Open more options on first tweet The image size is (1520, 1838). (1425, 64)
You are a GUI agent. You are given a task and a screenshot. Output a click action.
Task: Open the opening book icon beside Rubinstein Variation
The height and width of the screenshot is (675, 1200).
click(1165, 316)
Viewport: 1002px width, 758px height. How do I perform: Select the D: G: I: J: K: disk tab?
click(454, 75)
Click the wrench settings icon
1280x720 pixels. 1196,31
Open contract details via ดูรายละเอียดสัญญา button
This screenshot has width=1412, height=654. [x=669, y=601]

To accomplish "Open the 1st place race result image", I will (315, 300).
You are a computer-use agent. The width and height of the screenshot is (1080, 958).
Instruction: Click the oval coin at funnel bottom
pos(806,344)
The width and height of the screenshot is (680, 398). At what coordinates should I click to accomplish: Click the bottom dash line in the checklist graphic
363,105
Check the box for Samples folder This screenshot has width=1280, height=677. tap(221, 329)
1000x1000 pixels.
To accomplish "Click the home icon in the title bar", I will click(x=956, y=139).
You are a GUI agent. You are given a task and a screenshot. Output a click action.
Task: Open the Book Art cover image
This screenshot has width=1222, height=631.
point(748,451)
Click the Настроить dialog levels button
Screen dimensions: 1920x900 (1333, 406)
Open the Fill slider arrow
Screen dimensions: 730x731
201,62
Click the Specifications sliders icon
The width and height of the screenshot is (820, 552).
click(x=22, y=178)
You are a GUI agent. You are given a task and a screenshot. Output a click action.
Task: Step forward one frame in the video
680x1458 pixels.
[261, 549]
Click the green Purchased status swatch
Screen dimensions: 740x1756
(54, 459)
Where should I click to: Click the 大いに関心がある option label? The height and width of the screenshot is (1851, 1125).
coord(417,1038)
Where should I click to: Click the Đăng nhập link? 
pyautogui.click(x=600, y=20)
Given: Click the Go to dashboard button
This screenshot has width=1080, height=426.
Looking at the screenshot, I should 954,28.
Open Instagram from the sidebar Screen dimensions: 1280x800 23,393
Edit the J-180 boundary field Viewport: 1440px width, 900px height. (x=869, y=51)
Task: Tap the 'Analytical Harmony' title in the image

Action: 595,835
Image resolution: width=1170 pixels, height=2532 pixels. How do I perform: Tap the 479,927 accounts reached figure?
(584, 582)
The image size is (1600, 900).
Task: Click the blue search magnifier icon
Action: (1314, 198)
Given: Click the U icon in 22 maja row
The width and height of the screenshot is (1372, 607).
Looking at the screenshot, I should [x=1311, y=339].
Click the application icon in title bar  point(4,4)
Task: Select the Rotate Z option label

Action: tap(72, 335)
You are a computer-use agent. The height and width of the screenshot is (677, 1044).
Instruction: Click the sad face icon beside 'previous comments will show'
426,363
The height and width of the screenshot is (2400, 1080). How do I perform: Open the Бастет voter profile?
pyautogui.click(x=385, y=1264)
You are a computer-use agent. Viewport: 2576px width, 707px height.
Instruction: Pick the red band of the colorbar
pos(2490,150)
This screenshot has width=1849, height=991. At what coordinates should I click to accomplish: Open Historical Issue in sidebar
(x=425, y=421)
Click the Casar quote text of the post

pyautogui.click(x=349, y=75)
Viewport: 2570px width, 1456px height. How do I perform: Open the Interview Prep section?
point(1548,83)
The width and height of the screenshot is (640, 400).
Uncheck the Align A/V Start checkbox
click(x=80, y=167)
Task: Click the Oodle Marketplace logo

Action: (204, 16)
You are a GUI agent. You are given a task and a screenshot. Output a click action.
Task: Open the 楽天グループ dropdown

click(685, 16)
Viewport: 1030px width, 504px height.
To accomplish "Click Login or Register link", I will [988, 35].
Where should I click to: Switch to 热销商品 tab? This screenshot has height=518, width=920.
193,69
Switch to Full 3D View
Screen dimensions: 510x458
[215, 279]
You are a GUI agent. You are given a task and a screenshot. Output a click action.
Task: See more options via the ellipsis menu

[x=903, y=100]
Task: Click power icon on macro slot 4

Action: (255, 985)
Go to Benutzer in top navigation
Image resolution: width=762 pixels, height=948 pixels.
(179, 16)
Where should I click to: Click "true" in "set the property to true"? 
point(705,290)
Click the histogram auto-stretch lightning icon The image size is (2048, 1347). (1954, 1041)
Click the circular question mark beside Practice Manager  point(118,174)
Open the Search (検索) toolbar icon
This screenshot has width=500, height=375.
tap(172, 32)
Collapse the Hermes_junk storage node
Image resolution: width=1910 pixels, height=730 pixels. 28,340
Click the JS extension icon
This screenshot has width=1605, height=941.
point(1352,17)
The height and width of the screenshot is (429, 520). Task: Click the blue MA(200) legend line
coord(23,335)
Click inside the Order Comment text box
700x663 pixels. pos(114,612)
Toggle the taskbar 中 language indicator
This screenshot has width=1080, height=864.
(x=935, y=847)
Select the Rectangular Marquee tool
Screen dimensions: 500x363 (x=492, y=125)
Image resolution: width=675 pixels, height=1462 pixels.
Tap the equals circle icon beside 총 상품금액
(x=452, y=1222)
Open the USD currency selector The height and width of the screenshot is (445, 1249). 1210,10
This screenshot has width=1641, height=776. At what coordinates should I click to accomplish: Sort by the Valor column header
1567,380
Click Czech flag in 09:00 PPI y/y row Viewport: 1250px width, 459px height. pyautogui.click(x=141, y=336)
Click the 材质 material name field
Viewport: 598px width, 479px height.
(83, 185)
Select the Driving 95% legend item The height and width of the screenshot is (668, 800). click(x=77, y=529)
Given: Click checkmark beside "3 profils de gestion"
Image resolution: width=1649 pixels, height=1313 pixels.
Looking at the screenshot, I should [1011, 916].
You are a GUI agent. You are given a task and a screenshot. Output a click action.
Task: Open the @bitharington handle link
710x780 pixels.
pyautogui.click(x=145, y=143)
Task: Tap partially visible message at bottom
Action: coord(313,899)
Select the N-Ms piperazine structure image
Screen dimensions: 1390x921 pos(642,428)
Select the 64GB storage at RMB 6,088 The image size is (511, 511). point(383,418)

[The problem] Reproduce the lines of the entries above from the one with "This screenshot has width=1080, height=864." to the one with "Given: Click checkmark", both included, exactly and without any other line.

[Response below]
This screenshot has width=1080, height=864.
(x=935, y=847)
Select the Rectangular Marquee tool
Screen dimensions: 500x363 (x=492, y=125)
Image resolution: width=675 pixels, height=1462 pixels.
Tap the equals circle icon beside 총 상품금액
(x=452, y=1222)
Open the USD currency selector The height and width of the screenshot is (445, 1249). 1210,10
This screenshot has width=1641, height=776. At what coordinates should I click to accomplish: Sort by the Valor column header
1567,380
Click Czech flag in 09:00 PPI y/y row Viewport: 1250px width, 459px height. pyautogui.click(x=141, y=336)
Click the 材质 material name field
Viewport: 598px width, 479px height.
(83, 185)
Select the Driving 95% legend item The height and width of the screenshot is (668, 800). click(x=77, y=529)
Given: Click checkmark beside "3 profils de gestion"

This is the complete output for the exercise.